> **TRY IT**: Only the lines from the first line of the material below to the line containing "Task: Close the Корректировки ставок dialog", inclusive, should be copied, each exactly as written.

* * *

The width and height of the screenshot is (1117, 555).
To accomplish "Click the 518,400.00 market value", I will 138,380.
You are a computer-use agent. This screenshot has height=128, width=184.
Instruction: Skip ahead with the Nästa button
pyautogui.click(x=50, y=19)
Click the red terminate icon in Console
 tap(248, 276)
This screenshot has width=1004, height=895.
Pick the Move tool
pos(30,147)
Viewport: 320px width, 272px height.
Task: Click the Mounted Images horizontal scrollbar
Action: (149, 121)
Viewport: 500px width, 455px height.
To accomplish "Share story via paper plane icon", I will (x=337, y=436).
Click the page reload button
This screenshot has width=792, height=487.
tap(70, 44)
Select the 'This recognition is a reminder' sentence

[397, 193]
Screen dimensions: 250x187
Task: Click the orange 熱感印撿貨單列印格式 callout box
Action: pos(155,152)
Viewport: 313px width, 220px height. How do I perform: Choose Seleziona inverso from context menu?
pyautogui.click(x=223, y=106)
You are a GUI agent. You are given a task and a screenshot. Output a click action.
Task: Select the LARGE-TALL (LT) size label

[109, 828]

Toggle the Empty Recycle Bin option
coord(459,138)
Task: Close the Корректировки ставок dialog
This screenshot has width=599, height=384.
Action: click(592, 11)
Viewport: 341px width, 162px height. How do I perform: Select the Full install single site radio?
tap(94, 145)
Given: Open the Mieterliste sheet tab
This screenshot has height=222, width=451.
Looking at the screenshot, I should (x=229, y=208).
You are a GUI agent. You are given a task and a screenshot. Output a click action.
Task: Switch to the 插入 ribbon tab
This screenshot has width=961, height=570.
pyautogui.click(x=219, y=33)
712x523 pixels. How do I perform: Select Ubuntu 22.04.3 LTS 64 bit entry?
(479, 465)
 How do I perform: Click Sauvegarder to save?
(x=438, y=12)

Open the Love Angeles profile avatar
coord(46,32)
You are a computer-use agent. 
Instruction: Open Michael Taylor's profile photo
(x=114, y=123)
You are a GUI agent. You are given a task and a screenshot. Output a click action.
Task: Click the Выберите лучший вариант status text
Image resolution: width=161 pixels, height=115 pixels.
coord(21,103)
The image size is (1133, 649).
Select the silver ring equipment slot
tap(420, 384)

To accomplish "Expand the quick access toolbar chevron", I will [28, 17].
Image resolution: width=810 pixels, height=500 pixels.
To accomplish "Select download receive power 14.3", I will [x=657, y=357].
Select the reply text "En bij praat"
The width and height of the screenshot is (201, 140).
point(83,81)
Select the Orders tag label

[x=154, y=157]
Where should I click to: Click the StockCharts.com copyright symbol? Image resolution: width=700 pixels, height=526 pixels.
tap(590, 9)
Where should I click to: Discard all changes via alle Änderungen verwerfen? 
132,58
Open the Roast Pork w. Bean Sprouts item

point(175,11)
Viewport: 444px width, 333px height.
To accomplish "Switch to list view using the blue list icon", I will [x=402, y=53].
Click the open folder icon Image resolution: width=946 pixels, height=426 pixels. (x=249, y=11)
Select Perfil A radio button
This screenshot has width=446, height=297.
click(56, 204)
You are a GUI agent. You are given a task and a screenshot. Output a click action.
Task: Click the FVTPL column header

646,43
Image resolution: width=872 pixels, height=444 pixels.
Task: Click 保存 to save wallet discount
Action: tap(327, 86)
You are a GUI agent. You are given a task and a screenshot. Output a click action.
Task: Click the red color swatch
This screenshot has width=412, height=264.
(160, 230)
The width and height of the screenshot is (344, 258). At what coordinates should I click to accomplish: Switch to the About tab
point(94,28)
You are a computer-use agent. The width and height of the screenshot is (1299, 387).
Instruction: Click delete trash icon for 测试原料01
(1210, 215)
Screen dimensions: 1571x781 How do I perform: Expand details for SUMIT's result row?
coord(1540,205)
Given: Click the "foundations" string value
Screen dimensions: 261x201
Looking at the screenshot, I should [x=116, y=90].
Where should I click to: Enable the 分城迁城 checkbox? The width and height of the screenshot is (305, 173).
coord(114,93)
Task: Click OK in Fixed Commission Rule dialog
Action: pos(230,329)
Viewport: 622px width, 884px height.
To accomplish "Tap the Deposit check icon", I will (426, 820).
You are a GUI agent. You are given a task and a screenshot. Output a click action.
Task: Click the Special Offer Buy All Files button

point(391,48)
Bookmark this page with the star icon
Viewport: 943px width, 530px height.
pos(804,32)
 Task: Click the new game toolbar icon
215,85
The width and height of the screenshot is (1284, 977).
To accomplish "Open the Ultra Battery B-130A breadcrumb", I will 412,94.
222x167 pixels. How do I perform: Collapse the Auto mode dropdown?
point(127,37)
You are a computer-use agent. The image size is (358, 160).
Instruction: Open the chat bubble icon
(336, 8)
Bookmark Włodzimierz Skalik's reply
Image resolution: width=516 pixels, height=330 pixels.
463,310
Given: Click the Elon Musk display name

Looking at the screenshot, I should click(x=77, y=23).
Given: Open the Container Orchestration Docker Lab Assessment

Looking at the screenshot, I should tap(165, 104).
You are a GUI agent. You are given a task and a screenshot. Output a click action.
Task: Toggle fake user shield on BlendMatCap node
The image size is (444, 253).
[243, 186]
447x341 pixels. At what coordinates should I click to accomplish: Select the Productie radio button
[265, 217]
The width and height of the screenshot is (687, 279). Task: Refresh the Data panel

* * *

> **EXERCISE SOLUTION**:
The width and height of the screenshot is (1117, 555).
To accomplish "Click the 518,400.00 market value", I will 138,380.
You are a computer-use agent. This screenshot has height=128, width=184.
Instruction: Skip ahead with the Nästa button
pyautogui.click(x=50, y=19)
Click the red terminate icon in Console
 tap(248, 276)
This screenshot has width=1004, height=895.
Pick the Move tool
pos(30,147)
Viewport: 320px width, 272px height.
Task: Click the Mounted Images horizontal scrollbar
Action: (149, 121)
Viewport: 500px width, 455px height.
To accomplish "Share story via paper plane icon", I will (x=337, y=436).
Click the page reload button
This screenshot has width=792, height=487.
tap(70, 44)
Select the 'This recognition is a reminder' sentence

[397, 193]
Screen dimensions: 250x187
Task: Click the orange 熱感印撿貨單列印格式 callout box
Action: pos(155,152)
Viewport: 313px width, 220px height. How do I perform: Choose Seleziona inverso from context menu?
pyautogui.click(x=223, y=106)
You are a GUI agent. You are given a task and a screenshot. Output a click action.
Task: Select the LARGE-TALL (LT) size label

[109, 828]

Toggle the Empty Recycle Bin option
coord(459,138)
Task: Close the Корректировки ставок dialog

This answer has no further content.